What the task requires:
Give again, exactly as written, each line of the material below starting at the line that contains "The image size is (1404, 702)." and ending at the line that contains "Task: Click downvote arrow next to -4 score". Both ends count, and no other line does.

Information:
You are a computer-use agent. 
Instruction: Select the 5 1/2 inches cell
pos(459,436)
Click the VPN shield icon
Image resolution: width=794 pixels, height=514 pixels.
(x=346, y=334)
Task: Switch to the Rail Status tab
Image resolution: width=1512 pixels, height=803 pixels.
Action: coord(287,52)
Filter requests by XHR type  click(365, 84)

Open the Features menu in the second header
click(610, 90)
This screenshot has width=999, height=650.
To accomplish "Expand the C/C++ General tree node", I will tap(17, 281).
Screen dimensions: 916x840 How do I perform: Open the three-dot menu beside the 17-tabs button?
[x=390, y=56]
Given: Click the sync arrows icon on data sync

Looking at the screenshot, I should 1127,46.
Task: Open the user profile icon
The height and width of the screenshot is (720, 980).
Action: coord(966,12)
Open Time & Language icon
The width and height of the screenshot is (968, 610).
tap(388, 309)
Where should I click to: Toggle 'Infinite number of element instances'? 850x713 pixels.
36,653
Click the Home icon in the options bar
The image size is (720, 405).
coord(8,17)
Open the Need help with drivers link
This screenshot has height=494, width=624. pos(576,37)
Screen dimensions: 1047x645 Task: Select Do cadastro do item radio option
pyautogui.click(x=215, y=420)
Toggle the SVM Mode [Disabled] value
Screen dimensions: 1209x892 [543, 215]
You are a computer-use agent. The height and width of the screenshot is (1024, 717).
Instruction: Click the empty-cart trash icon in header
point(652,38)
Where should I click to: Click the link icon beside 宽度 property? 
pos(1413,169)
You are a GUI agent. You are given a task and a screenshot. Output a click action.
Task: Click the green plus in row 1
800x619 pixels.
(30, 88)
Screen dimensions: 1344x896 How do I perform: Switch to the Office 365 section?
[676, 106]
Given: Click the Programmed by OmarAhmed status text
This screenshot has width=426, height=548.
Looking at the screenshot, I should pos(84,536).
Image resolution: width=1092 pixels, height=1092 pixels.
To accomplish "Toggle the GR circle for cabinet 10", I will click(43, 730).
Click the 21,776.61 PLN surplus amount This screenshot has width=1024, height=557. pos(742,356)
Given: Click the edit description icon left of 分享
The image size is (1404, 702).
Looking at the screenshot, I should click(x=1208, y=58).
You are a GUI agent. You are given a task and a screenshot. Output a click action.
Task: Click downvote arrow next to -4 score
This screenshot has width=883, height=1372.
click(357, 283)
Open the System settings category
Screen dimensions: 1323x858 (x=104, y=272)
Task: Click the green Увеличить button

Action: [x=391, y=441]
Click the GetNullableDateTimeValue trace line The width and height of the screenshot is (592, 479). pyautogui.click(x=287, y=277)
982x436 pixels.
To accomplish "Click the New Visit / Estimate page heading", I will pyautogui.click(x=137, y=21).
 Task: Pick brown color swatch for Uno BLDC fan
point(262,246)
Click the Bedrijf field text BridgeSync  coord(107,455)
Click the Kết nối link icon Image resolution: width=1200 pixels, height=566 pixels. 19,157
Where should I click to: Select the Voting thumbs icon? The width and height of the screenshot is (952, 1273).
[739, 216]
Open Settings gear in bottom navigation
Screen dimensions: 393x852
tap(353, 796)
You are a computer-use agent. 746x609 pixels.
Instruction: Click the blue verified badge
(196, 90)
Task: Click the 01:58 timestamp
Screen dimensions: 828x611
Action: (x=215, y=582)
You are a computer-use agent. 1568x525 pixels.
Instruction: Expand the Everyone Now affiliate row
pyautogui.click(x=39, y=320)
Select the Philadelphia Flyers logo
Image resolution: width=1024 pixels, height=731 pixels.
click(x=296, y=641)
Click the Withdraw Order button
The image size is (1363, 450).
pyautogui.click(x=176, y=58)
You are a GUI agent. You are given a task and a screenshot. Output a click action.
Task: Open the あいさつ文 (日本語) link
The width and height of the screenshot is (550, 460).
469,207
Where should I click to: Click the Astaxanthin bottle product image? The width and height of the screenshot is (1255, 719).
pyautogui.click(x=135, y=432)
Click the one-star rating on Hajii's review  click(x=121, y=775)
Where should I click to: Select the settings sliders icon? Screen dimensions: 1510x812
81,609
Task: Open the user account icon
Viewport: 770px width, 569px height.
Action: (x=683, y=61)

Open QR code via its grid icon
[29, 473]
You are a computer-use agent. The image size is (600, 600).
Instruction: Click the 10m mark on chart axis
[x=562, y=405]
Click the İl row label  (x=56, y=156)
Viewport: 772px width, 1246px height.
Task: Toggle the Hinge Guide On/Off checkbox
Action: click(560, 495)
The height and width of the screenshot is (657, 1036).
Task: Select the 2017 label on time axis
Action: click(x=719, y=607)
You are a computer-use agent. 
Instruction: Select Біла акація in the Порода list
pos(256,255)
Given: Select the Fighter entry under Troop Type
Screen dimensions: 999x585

Output below:
The image size is (1404, 702).
Looking at the screenshot, I should click(x=1208, y=58).
You are a GUI agent. You are given a task and a screenshot. Output a click action.
Task: Click downvote arrow next to -4 score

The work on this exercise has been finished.